HYPOGLYCEMIA RESOLUTION AFTER A BIOCHEMICALLY CONFIRMED, HISTOLOGY-NEGATIVE PANCREATIC INSULINOMA SURGERY:
A CASE REPORT
DOI:
https://doi.org/10.15605/jafes.038.AFES.128Keywords:
insulinoma, hypoglycemia, hyperinsulinemia, 72-hour fastAbstract
CASE
A 50-year-old 80-kg Filipino female presented with blank stares and hypoglycemia resolving after intravenous glucose infusion. A 72-hour fast revealed hypoglycemia (43.90 mg/dL) and elevated serum C-peptide (5.90 ng/mL) and serum insulin (60.86 µIU/mL) after 14 hours, confirming hyperinsulinemic hypoglycemia. Abdominal CT showed a 1.4 x 1.3 x 1.3 cm exophytic, isodense nodule along the inferior margin of the pancreatic body.

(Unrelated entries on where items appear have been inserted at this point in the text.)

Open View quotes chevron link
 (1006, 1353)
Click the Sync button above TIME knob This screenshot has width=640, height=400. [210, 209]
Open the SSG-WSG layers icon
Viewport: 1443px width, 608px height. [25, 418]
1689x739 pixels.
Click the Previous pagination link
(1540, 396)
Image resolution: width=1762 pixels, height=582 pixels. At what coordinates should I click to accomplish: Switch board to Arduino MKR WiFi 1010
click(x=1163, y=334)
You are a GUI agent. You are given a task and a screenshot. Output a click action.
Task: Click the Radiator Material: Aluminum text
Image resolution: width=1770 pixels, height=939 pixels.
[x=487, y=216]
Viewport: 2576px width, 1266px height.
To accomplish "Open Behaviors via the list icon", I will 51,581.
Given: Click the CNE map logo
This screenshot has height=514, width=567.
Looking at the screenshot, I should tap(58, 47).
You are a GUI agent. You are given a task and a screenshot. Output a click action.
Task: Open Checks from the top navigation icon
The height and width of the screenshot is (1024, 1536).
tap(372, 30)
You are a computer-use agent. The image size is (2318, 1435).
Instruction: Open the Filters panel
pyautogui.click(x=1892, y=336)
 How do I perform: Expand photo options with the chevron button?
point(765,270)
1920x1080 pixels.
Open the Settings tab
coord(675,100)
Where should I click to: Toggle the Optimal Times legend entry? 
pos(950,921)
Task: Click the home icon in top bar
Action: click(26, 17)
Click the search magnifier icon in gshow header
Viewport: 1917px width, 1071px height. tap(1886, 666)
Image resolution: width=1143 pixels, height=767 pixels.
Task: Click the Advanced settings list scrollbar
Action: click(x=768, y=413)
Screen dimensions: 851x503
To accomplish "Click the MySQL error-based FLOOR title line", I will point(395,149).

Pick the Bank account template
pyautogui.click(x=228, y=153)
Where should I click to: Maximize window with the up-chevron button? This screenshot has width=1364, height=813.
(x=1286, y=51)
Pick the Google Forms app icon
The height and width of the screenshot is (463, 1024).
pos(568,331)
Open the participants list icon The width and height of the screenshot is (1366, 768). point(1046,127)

Endoscopic ultrasound also revealed a 1.0 x 1.7 cm hypoechoic pancreatic nodule. She underwent a distal pancreatectomy. Investigation of unresolved hypoglycemia revealed a persistent pancreatic nodule, prompting extended pancreatectomy with intraoperative ultrasound guidance. Post-operatively, hypoglycemia no longer recurred. Histopathology revealed benign pancreatic tissue with fat necrosis, hemorrhage and microcalcifications. Six months postoperatively, she had 21% weight loss. No pancreatic nodule was visualized on repeat CT. The negative histopathologic findings may be due to the early stages of insulinoma or the beginning of hyperplasia. Post-operative weight loss may indicate successful insulinoma resection.